___ Provided entries ___
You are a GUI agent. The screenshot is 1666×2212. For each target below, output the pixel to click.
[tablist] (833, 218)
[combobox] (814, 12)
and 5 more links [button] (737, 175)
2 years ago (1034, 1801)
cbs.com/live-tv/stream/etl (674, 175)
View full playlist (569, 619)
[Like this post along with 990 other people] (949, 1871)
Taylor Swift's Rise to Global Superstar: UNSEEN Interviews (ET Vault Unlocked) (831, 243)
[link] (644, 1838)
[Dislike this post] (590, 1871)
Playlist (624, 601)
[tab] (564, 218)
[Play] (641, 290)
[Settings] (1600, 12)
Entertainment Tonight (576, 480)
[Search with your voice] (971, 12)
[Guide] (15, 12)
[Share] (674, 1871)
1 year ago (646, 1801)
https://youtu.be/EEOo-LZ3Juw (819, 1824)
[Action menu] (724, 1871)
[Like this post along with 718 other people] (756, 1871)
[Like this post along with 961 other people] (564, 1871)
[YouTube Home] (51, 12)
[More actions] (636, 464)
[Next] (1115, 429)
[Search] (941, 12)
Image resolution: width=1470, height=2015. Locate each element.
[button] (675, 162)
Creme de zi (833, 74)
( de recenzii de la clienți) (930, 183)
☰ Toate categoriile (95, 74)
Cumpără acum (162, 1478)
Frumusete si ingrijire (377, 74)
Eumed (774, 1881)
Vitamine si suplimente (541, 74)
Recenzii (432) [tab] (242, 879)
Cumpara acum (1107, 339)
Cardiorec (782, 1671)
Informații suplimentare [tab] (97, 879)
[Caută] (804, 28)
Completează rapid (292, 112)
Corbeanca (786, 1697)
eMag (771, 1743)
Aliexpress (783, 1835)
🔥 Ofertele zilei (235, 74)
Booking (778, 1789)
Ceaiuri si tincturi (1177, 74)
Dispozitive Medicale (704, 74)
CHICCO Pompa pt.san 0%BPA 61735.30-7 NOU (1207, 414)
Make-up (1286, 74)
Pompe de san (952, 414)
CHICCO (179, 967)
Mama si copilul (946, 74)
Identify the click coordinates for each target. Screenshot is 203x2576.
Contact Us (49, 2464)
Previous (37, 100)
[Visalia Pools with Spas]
___
_How to complete this task_: Give back the records word for word. Start at the first line, end at the line containing "View full playlist (569, 619)", and include both.

_Your solution_:
You are a GUI agent. The screenshot is 1666×2212. For each target below, output the pixel to click.
[tablist] (833, 218)
[combobox] (814, 12)
and 5 more links [button] (737, 175)
2 years ago (1034, 1801)
cbs.com/live-tv/stream/etl (674, 175)
View full playlist (569, 619)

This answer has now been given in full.